- [Document excerpt]:
● ● ●

August Yocher (6:16.487)
Yeah.
Meg (6:16.644)
Yeah.
August Yocher (6:19.249)
Other than understanding how weddings operate, were there any other challenges that you came across?
Meg (6:26.885)
We got pretty lucky with how things ended up working out. And it takes a lot for me to get stressed out. So for me, not really. It was a lot of fun. Everything was fun. Moving forward in any step of the way was just fun for me.
Kevin Dennis (6:40.915)
Good.
Kevin Dennis (6:47.155)
The cooking bat.
August Yocher (6:47.249)
And why do you think that is? Did you think you went into it with a certain mindset? Because I feel like, I mean, I wanna take what you have and give that to the listeners, right? Like how can they have fun? How can they have a stress-free planning process? Because a lot of people, you know, they'll write in or just experience as you hear, everyone is stressed the fuck out. Like they do not know what's going on.

● ● ●

- [Data block]:

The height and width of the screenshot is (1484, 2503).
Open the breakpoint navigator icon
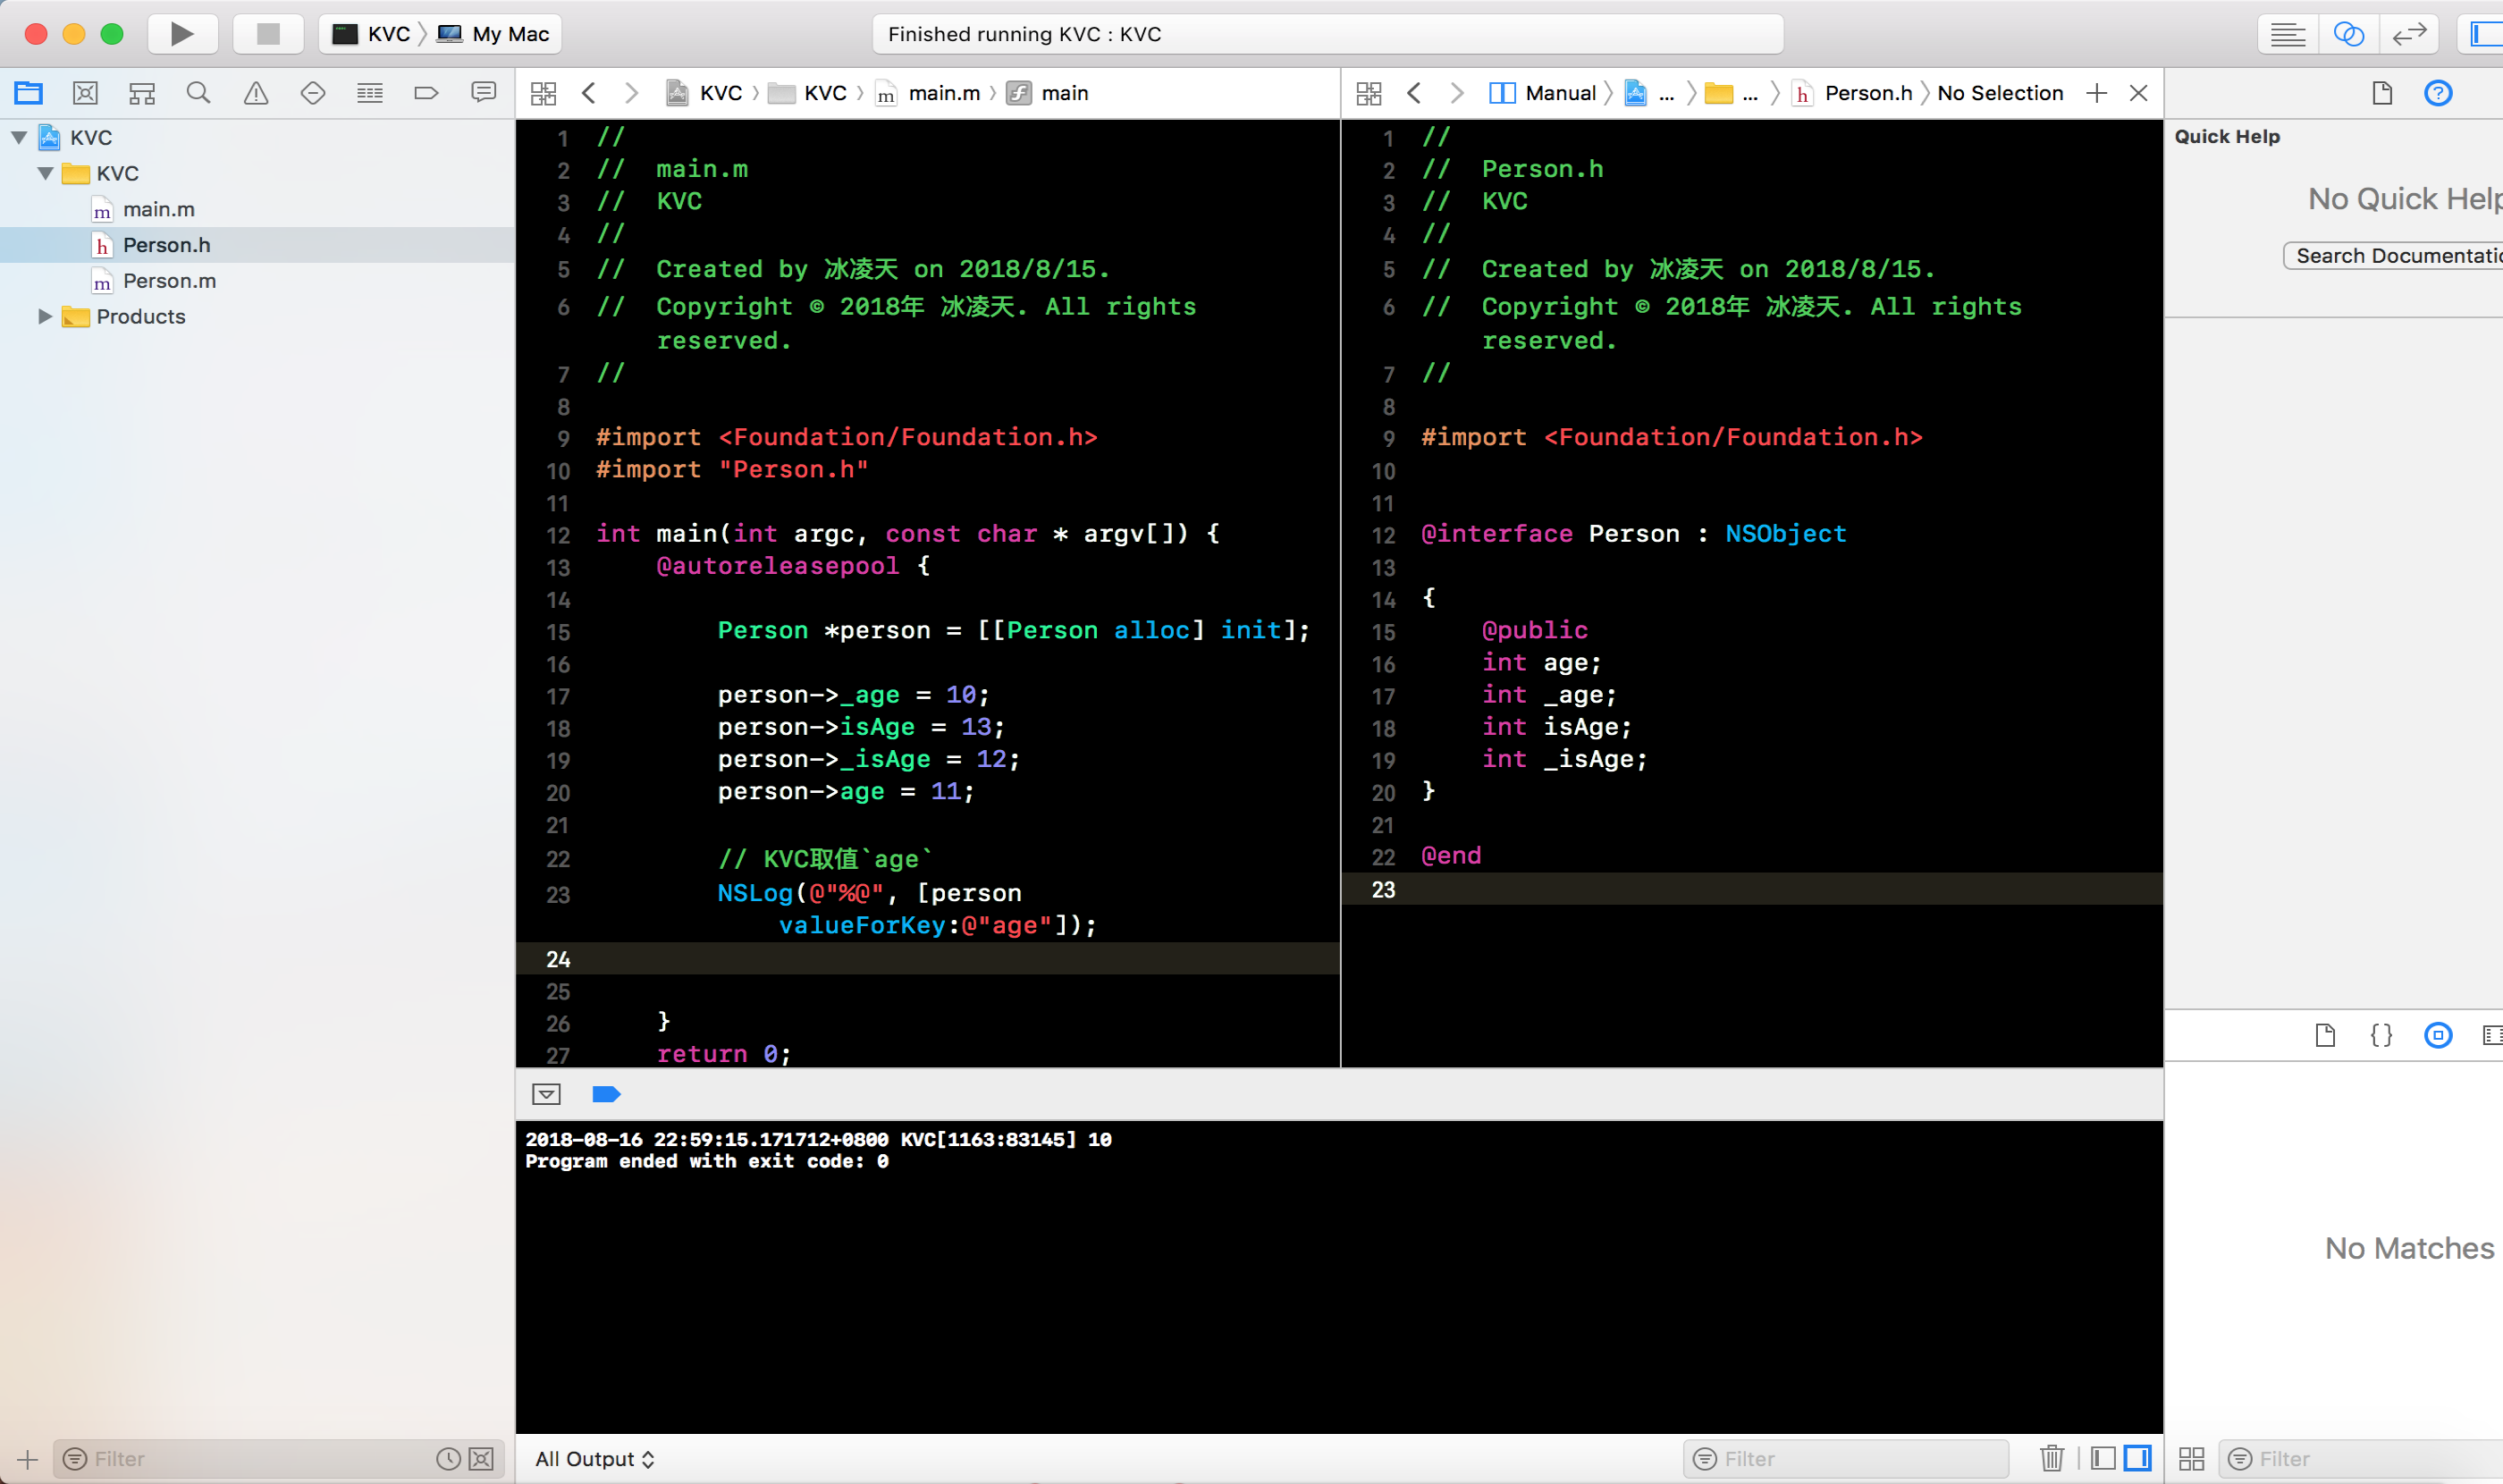(x=426, y=93)
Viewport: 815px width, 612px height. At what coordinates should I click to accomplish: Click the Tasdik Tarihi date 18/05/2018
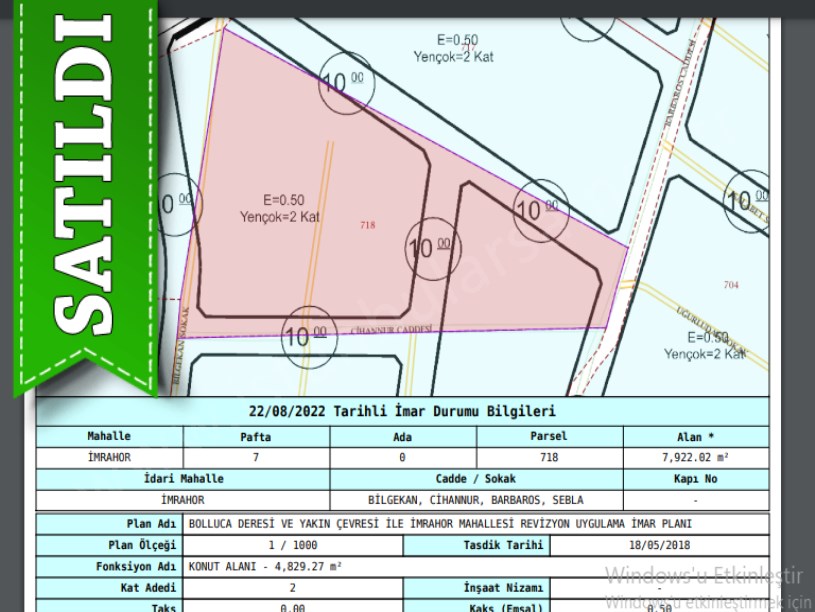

● ● ●

- [Task instructions]:
- a) Rewrite the part of the wedding-planning podcast transcript starting with "Kevin Dennis (6:47.155)" and going on through "what's going on.", changing "mindset" to "attitude".
- b) Continue the wedding-planning podcast transcript from its final line.

- [Answers by task]:
- a)
Kevin Dennis (6:47.155)
The cooking bat.
August Yocher (6:47.249)
And why do you think that is? Did you think you went into it with a certain attitude? Because I feel like, I mean, I wanna take what you have and give that to the listeners, right? Like how can they have fun? How can they have a stress-free planning process? Because a lot of people, you know, they'll write in or just experience as you hear, everyone is stressed the fuck out. Like they do not know what's going on.

- b)
Meg (7:9.559)
That is true. Well, I will say I actually did have a conversation with my husband because he was making the first month very difficult for me because he was stressed. He definitely was the bridesmaid in the beginning. And I had him down. I had to sit him down and I was like, look.
Kevin Dennis (7:29.014)
Grimzilla's are real.
Meg (7:32.813)
There's two things that I am going in, like mindset wise, moving forward is nobody's really gonna know the expectation, right? So like no matter what you put on, people are gonna have a good time because that's what they think was, it was supposed to be the entire time. Like people don't like to be told what to do as well. So keeping things like very,
Kevin Dennis (7:50.151)
Mm-hmm.
Meg (7:59.469)
chill and exciting and kind of like a party. And that's what I told them. was like, just pretend this is a big party with all of your people that are important to you. And then it doesn't really matter what happens. So I wasn't worried because I knew for me, I wasn't going to go into it with everybody having a role to play. I knew that I was going to go in with it. Like if you want to do it, great. If you don't, great.
we're all just gonna have fun and make it happen. So I think that's I wasn't stressed at all.
Kevin Dennis (8:35.859)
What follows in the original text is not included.